Japanese lyrics were originally submitted in 1985 by fans of the Japanese radio program Takao Komine All Night Nippon. The recorded version of the song with lyrics was released under the name "Go Go Mario!!".
The theme song in The Super Mario Bros. Super Show!, titled "Do the Mario" included lyrics, and was performed by Lou Albano, who also portrayed the character in the show. The song can be heard briefly at the very beginning of the Super Mario Bros. movie. The theme was also used as a dance number on the U.S. television series Dancing with the Stars.
The theme has been featured in many concerts, including "PLAY! Chicago", the Columbus Symphony, the Mario & Zelda Big Band Live, Play! A Video Game Symphony, and others. The Video Games Live concert featured the theme performed by Kondo. In December 2016, Mario series creator Shigeru Miyamoto performed the theme on guitar with American hip hop group The Roots on The Tonight Show Starring Jimmy Fallon.
A version of the song accompanied by lyrics was released in 1986. The song was called Go Go Mario, and is accredited to Princess Peach. The song lyrics are well known in Japan, but never crossed over into Western pop culture due to a lack of a translation. The song was made available on a vinyl recording from 1986 onwards, called Mario No Daibouken.
For decades, Nintendo had not published official sheet music for Kondo's compositions, but high demand for Mario sheet music led a number of fans to release their own arrangements online, often simplifying or interpreting the original version rather than accurately transcribing it.
In 2011, Alfred Music published three officially licensed music folios of the music from Super Mario Bros., one for easy piano, one for intermediate/advanced piano, and one for guitar. These were followed in 2013 by three more Super Mario folios, an easy piano and an intermediate/advanced piano version of the music from Super Mario Bros. Wii, and a folio of jazz styled arrangements of many of the key Super Mario Bros. themes. All six folios contain sheet music arrangements approved by Nintendo of the Super Mario Bros. theme.

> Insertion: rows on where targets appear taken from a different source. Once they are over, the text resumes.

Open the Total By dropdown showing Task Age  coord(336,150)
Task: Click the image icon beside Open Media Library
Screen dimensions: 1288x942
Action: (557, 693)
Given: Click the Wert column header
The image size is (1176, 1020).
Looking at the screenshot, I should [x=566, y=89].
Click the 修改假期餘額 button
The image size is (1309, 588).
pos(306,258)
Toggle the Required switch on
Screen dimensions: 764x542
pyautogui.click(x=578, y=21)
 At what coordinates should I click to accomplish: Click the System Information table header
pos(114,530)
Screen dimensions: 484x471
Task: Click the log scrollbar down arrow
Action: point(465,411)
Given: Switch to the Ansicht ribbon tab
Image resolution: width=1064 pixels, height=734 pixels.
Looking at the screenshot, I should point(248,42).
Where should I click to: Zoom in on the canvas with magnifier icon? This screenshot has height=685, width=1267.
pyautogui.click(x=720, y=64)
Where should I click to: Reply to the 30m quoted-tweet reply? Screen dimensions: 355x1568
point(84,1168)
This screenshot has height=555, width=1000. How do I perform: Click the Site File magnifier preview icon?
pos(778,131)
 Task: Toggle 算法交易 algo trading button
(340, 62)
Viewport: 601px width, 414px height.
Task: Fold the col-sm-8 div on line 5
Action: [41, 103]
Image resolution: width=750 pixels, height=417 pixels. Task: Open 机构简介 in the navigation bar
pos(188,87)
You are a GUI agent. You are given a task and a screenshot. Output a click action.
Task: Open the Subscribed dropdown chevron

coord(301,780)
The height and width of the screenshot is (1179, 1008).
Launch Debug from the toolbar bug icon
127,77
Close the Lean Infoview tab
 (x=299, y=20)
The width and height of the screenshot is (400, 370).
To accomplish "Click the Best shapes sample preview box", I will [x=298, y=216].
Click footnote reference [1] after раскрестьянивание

In an article about Kondo, Wired.com editor Chris Kohler described the theme as one of the most famous in the world, and that it gets into your head quickly and won't leave. Jeremy Parish of 1UP.com called it one of the most memorable tracks in video game history. Netjak editor Rick Healey commented that though MTV tried to make the quintessential song of the '80s, Nintendo beat them to the punch with the Super Mario Bros. theme. Editors Jeff Dickerson and Luke Smith of The Michigan Daily newspaper commented that if you were to ask a random student to hum the theme, they would likely know every note. Sam Kennedy, also an editor for 1UP.com, stated that anyone who lived through the '80s can hum the theme, and that most people remember it to this day.
Video game music composer Tommy Tallarico cited Kondo as his inspiration for why he got into music, commenting that when he first heard this theme, it was the first time he thought music in video games really existed. Mario voice actor Charles Martinet commented that "The first time I ever played a Mario game, I started at about 4 in the evening and played until daylight. I laid down on the bed, closed my eyes, and I could hear that music – ba dum bum ba dum DUM!" Former Final Fantasy series composer Nobuo Uematsu called Kondo one of the best video game composers in the industry, commenting that he was sure everyone in the world who has come across the Super Mario Bros. theme, regardless of borderlines or age, will never forget it, while also adding that it should become the new national anthem of Japan. In an interview with Kondo, 1UP.com editor Sam Kennedy stated that Paul and Linda McCartney visited Kondo in Japan and enjoyed the theme.
The ringtone version of the theme has proven very popular in the United States, having been on the top ten most downloaded ringtones for 112 straight weeks as of November 2004. It sold approximately 747,900 in the United States in 2006.